=== Section Start ===

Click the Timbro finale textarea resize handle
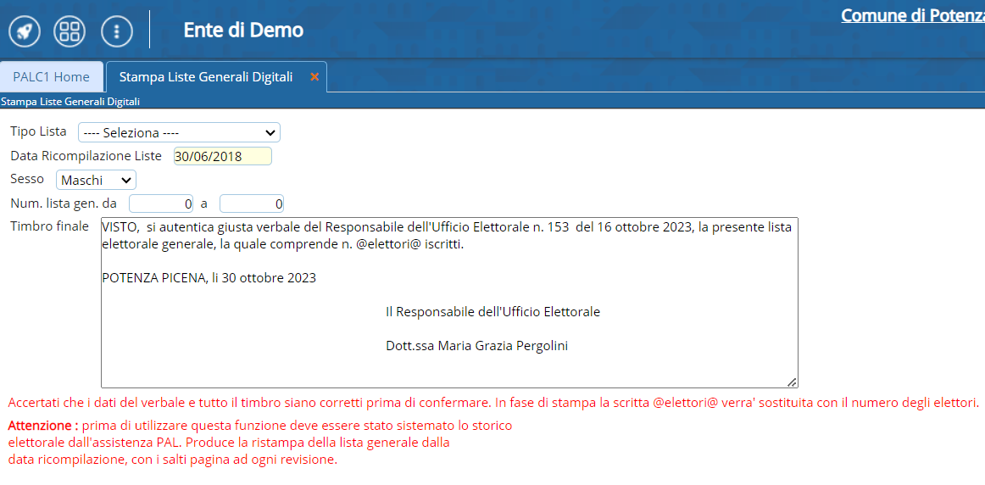The width and height of the screenshot is (985, 485). (792, 382)
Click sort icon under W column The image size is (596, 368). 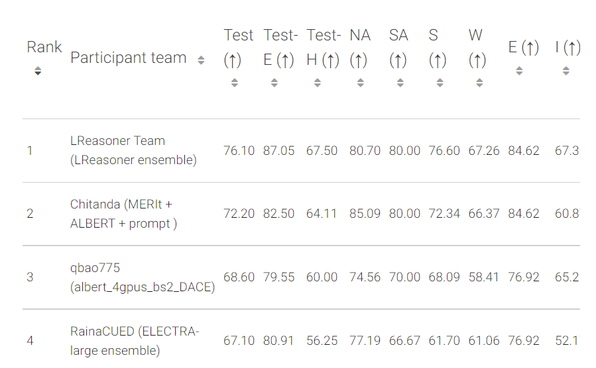click(x=480, y=83)
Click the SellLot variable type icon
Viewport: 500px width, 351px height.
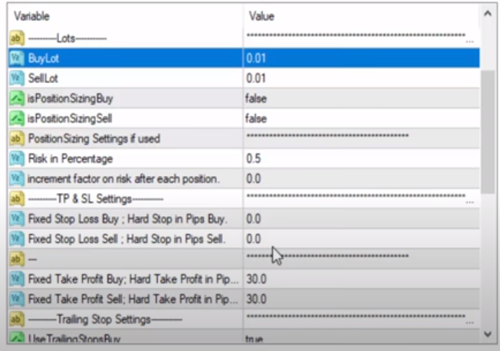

=== Section End ===

▶ Exercise aim
Write out exactly, and only, the lines from the line holding "Click the SellLot variable type icon" through the end of the data, inclusive, without any pictures.

▶ Written answer
Click the SellLot variable type icon
Viewport: 500px width, 351px height.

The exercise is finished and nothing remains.